# Anybody need some Amquel?



## molurus73 (Apr 15, 2005)

I have a five gallon jug of Amquel and don't think I will need that much for a very long time. I am going to sell it for $15 a gallon. If anyone is interested I can bring it to the meeting on Sunday. I am not trying to make any money, just want to pass along a good deal that I got. Here is a link to the stuff on Big Al's website. I have 4 gallons available.

http://www.bigalsonline.com/catalog/product.xml?product_id=28303;category_id=2229

I also have a Magnum 350 canister for sale. Would like to get $20 from someone in the club. Can bring it to the meeting also.

Let me know. Thanks, Jim


----------



## molurus73 (Apr 15, 2005)

Filter spoken for. 
Dechlorinator anyone?


----------



## Troy McClure (Aug 3, 2005)

LOL..oh Jim...how the hell did you end up with FIVE GALLONS of Amquel??


----------



## MatPat (Mar 22, 2004)

I'm in for a gallon but don't bring mine to the meeting unless you have a jug for it  I will have to wait until I can get a gallon jug to put it into.

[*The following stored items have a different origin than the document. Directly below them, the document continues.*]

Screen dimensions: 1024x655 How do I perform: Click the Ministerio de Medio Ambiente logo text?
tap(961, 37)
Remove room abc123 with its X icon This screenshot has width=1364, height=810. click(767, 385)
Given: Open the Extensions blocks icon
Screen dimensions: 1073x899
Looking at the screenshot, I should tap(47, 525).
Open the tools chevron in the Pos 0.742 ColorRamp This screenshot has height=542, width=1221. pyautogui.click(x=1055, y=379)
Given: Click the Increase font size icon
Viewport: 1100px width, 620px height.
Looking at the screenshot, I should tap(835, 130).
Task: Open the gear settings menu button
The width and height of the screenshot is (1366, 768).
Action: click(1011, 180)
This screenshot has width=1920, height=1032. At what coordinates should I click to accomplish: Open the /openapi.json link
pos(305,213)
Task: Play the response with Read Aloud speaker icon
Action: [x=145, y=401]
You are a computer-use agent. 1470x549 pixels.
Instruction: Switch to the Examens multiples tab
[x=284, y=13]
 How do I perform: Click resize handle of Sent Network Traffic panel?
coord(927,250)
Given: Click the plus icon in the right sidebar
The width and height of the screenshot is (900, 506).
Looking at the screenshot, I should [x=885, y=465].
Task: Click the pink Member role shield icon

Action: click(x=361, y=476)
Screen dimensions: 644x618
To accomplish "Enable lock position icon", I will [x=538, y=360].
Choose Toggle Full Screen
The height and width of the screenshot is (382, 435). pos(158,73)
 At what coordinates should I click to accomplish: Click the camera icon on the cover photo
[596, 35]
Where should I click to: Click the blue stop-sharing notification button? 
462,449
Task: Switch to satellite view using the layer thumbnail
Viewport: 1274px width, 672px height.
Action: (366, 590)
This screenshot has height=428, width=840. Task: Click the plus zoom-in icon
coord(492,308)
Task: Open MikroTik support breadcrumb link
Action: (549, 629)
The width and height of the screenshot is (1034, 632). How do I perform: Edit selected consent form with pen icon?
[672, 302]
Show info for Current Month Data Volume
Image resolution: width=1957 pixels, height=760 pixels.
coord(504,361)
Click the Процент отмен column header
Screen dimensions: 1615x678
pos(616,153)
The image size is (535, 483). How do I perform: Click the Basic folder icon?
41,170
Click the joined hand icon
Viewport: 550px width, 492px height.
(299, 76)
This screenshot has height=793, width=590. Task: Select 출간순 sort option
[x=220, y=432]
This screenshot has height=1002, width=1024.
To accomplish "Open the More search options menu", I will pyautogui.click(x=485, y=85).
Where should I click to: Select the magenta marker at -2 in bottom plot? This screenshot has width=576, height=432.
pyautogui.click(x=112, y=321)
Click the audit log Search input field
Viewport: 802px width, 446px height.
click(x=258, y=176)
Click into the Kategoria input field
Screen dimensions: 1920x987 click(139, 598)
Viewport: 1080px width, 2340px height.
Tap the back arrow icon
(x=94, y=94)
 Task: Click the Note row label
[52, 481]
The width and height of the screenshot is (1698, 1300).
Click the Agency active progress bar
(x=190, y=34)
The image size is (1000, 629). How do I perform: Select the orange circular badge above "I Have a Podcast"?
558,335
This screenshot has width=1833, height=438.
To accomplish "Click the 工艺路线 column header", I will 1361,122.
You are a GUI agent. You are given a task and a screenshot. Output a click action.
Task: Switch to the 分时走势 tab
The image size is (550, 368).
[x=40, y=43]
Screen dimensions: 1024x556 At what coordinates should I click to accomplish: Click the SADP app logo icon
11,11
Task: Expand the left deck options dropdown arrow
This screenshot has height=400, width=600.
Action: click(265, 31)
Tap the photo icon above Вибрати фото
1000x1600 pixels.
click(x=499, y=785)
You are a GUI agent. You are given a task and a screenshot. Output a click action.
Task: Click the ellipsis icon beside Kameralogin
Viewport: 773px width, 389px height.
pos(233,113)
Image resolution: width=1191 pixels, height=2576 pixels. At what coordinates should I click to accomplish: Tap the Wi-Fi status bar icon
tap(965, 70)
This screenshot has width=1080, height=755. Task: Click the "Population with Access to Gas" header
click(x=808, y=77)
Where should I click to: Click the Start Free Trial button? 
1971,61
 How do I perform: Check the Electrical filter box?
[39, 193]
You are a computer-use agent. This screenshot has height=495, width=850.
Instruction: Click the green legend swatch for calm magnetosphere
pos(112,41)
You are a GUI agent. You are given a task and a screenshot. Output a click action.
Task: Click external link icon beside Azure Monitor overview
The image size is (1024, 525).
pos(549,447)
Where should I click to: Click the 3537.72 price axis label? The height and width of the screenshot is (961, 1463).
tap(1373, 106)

Also, here is a good link that give the dosing instructions for AmQuel along with more info than most of us will want: http://www.novalek.com/kpd51.htm


----------



## molurus73 (Apr 15, 2005)

Ha ha ha, I DO have jugs. There's more jugs at work than I know what to do with. Just had to get my hands on them.


----------



## molurus73 (Apr 15, 2005)

I still have 3 gallons of Amquel left if anyone needs some. I can meet you somewhere if you like. 

Jim


----------